CINCINNATI, OH (FOX19) - The state of Ohio called its last witness Monday in the murder trial of former University of Cincinnati police officer Ray Tensing.
The testimony finished around 12:15 p.m. and the defense called four witnesses to the stand.
One of the four alternate jurors serving in the trial quit over privacy concerns, the judge announced before testimony began Monday.
Hamilton County Common Pleas Court Judge Megan Shanahan started court Monday by announcing the female juror left after safety concerns arose Friday.
The judge told the jury before court began Friday the Cincinnati Enquirer requested the juror's 25-page questionnaires and she would release them after redacting their personal information.
Later in the morning, a juror raised concerns over privacy and the media obtaining the questionnaires. A 90-minute delay ensued with attorneys going in and out of the judge's chambers.
The Enquirer then dropped their public records request, saying their reporting would not have identified anyone but they didn't want to do anything to get in the way of the trial proceeding.
Court ended for the day with the judge issuing a gag order that prevents attorneys from talking about the case.
The newspaper, which is FOX19 NOW's media partner, was seeking the questionnaires to learn more about the men and women who will determine the outcome of one of the most important murder trials in Hamilton County in years.
It's common for media outlets to request juror questionnaires, which include details about jurors' backgrounds and their view of the justice system.

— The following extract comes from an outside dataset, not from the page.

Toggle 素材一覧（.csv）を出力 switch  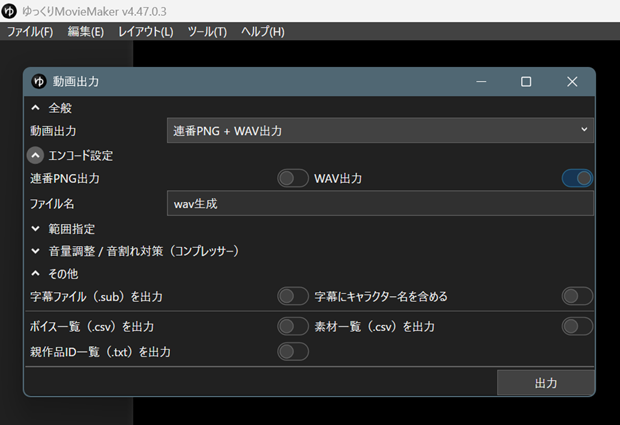(x=577, y=326)
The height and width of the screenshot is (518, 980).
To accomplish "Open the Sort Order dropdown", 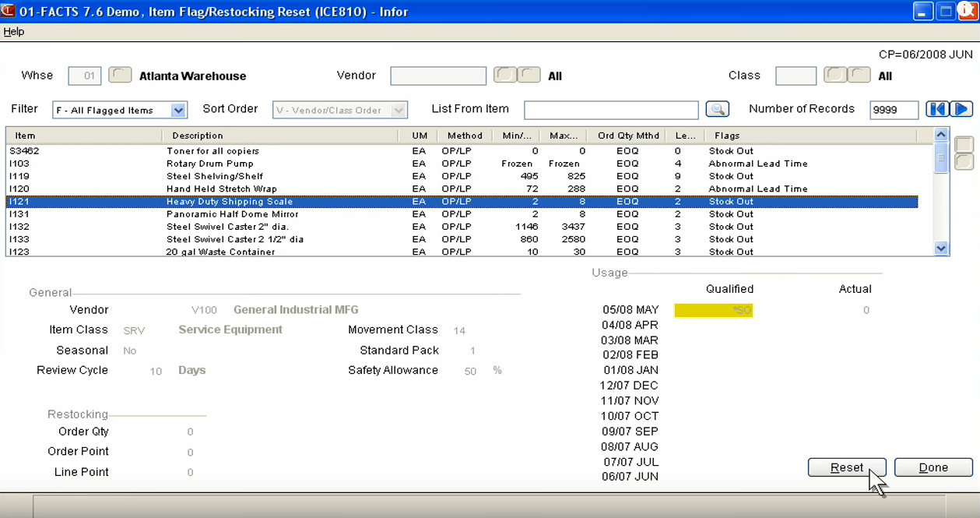I will tap(399, 111).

FOX19 NOW would never publicize the identity of the jurors in this case or in any other case unless the jurors themselves want to come forward after the case.
But now, the questionnaires may never see the light of day.
On Monday, the judge announced another media outlet was still requesting the public records, and she is now working to prevent the questionnaires from being released, even after the trial is over.
Live blog: Ray Tensing trial
After the judge's remarks, testimony began Monday as the prosecution wraps up its case.
Tensing, 26, a former University of Cincinnati police officer, is on trial for murder and voluntary manslaughter in DuBose's July 19, 2015 shooting death during a traffic stop near campus.
Tensing said he was in fear of his life from being dragged when DuBose tried to drive off in his Honda Accord.
He has pleaded not guilty and remains free after posting 10 percent of his $1 million bond.
Mike Trimpe from the Hamilton County Coroner's Office, testified first on Monday.
He said he found no abrasions on Tensing's boots to indicate he was dragged the day he he fatally shot Samuel DuBose during a traffic stop off campus in Mt. Auburn.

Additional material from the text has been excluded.